ROUGE (Recall-Oriented Understudy for Gisting Evaluation) is the standard metric for text summarization. While BLEU is precision-oriented (did the model say only things in the reference?), ROUGE is recall-based: it measures how much of the reference content is captured by the generated text.
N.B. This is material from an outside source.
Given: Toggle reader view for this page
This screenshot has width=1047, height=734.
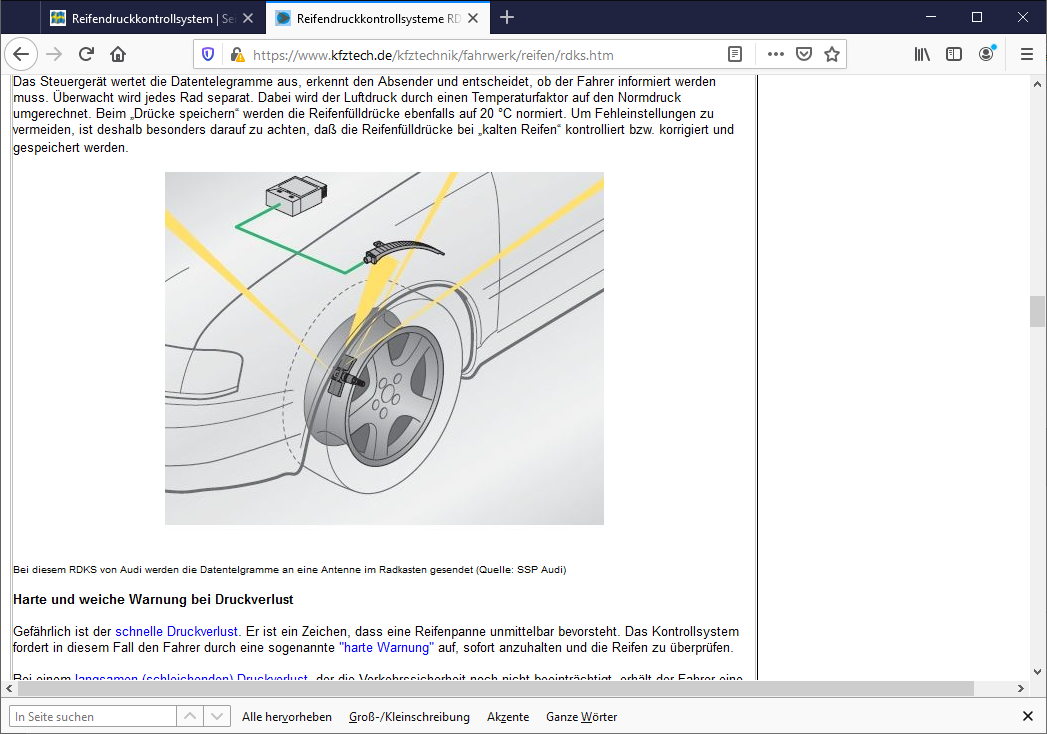Looking at the screenshot, I should click(x=735, y=54).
This makes it ideal for summarization, where the goal is to cover all important points from the source.

ROUGE has several variants, each giving a different lens on output quality.

  • ROUGE-N for n-gram overlap, and
  • ROUGE-L for sentence-level structure.

ROUGE-N

ROUGE-N is the n-gram recall between the generated text and reference(s):

\[\text{ROUGE-N Recall} = \frac{\sum_{S \in \text{References}} \sum_{\text{n-gram} \in S} \text{Count}_{\text{match}}(\text{n-gram})}{\sum_{S \in \text{References}} \sum_{\text{n-gram} \in S} \text{Count}(\text{n-gram})}\]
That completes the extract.